Accordingly, it can be said that oily smoke occurs also from an
incinerator when a waste is burnt. Furthermore, oily smoke occurs
also when coal is burnt.
[0007] Most of hazardous substances including oily smoke are gases.
Desirably, their emission amounts are suppressed if an influence on
an environment or a human body is considered.
[0008] A burning method disclosed in Non-Patent Document 1, etc. is
known as a first conventional technique for removing such a
hazardous substance in gaseous form. With this method, oily smoke
is again burnt by using butane, and removed.
[0009] However, this method requires the cost of equipment such as
a boiler, etc., the cost of butane as a fuel, and the like, and
cannot be realized at low cost. Furthermore, this method has a
disadvantage such that carbon dioxide (CO2) is emitted as a result
of the process for removing oily smoke.
[0010] In the meantime, an electric dust collector exists as a
second conventional technique. With this technique, oil contained
in oily smoke is flown out by making the oily smoke adhere to an
electrode. However, this technique frequently causes a fire
accident, and has a problem from a safety viewpoint. [Non-Patent
Document 1] "Deodorizing Technique in Implementation Examples",
HIYAMA Kazunari, Kogyo Chosakai Publishing Co., Ltd., page 55,
October 1999, First Edition issued
SUMMARY OF THE INVENTION
[0011] It is an object of the present invention to provide a
hazardous substance removing apparatus, which can efficiently
remove a hazardous substance in gaseous form with a simple
configuration in consideration of a peripheral environment, and a
cylindrical unit for promoting contact with a hazardous
substance.
[0012] A hazardous substance removing apparatus in a first aspect
of the present invention comprises: a bath in which a liquid
collecting agent collecting a hazardous substance in gaseous form
is stored; a suction tower of a cylindrical or almost cylindrical
shape, which suctions the hazardous substance in gaseous form from
a top opening of the tower itself, blends the hazardous substance
with the collecting agent injected from a plurality of nozzles
arranged inside the tower itself, and sends the blend to the bath
via a bottom opening of the tower itself; an emission tower which
is open into the bath via a bottom opening of the tower itself, and
can make emission via a top opening of the tower itself; and a pump
which pumps up the collecting agent within the bath, wherein the
plurality of nozzles are arranged inside the suction tower to make
the collecting agent injected from the nozzles form a flow along an
inner wall.
[0013] Here, according to experiment results, which are found by
the present applicant, that the blend of a collecting agent and a
certain type of a hazardous substance in gaseous form, such as oily
smoke, etc., is promoted by arranging the plurality of nozzles to
make the collecting agent injected from the plurality of nozzles
forma flow along the inner wall of the suction tower, a hazardous
substance in gaseous form can be efficiently removed with a simple
configuration. Additionally, since burning is not made during the
course of a process where the hazardous substance in gaseous form,
such as oily smoke, etc., is blended with the collecting agent and
liquefied, carbon dioxide, etc. are not emitted (or only a minute
quantity which does not matter is emitted). Therefore, the
hazardous substance in gaseous form can be removed in consideration
of a peripheral environment.

» Data segment:
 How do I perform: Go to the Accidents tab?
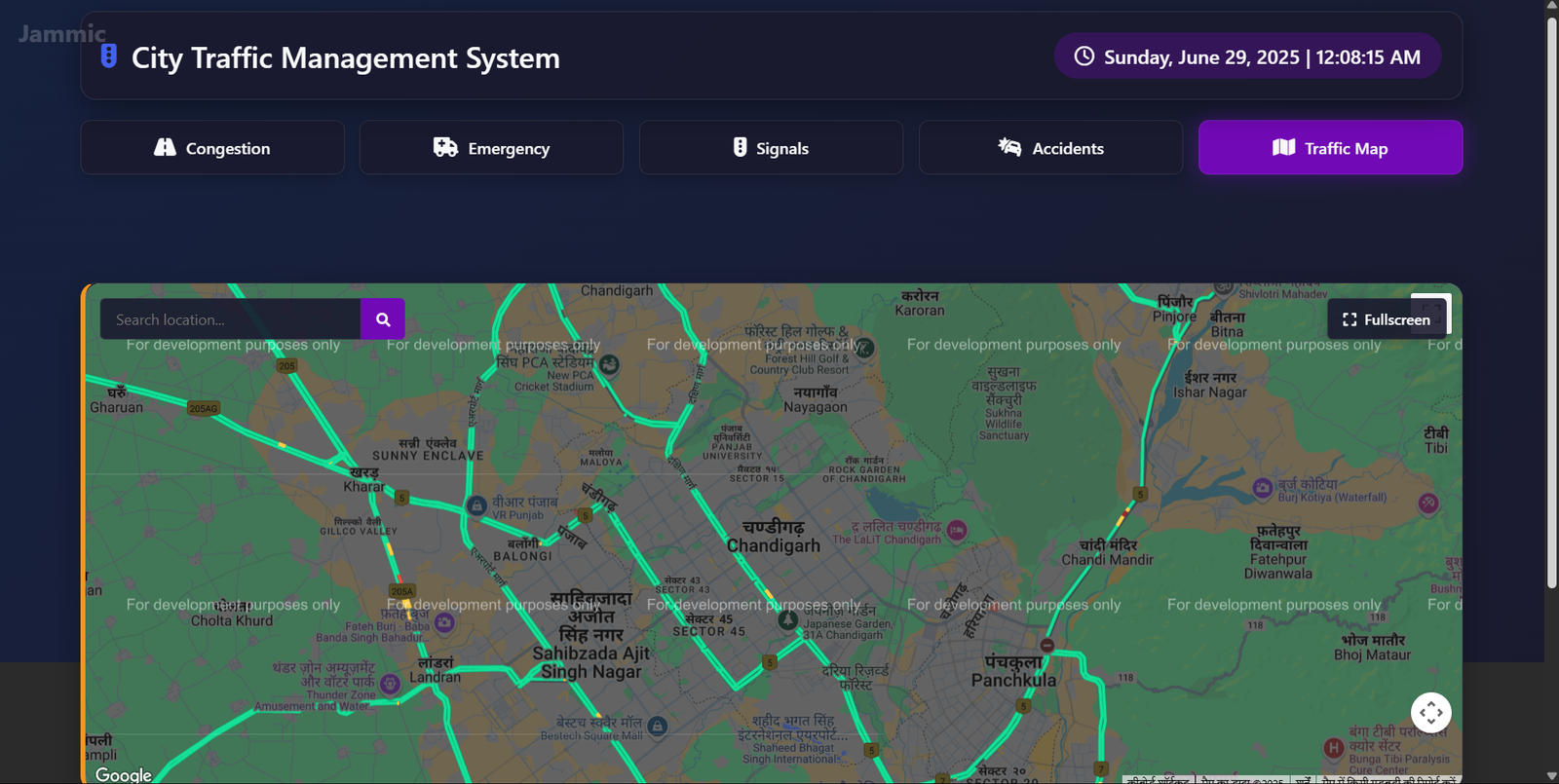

» Problems to solve:
a. According to the patent excerpt, what fuel does the first conventional technique use to burn oily smoke again?
b. Summarize the patent excerpt in two sentences.
c. For each statement, say whether it agrees with the patent excerpt, answering yes or no and quoting the words of the excerpt that decide it.
(i) The electric dust collector often leads to fires.
(ii) In the first aspect of the invention, the hazardous substance is burnt while it is blended with the collecting agent.
(iii) Oily smoke also occurs when coal is burnt.

» Complete answers:
a. Butane.

b. Two conventional ways of removing gaseous hazardous substances such as oily smoke have drawbacks: burning with butane is costly and emits carbon dioxide, and an electric dust collector frequently causes fire accidents. The invention addresses this with an apparatus comprising a bath of liquid collecting agent, a suction tower whose nozzles make the agent flow along its inner wall, an emission tower and a pump, which removes such substances efficiently without burning, so that carbon dioxide is not emitted or only in a minute quantity.

c.
(i) Yes: "this technique frequently causes a fire accident"
(ii) No: "since burning is not made during the course of a process where the hazardous substance in gaseous form, such as oily smoke, etc., is blended with the collecting agent and liquefied"
(iii) Yes: "oily smoke occurs also when coal is burnt"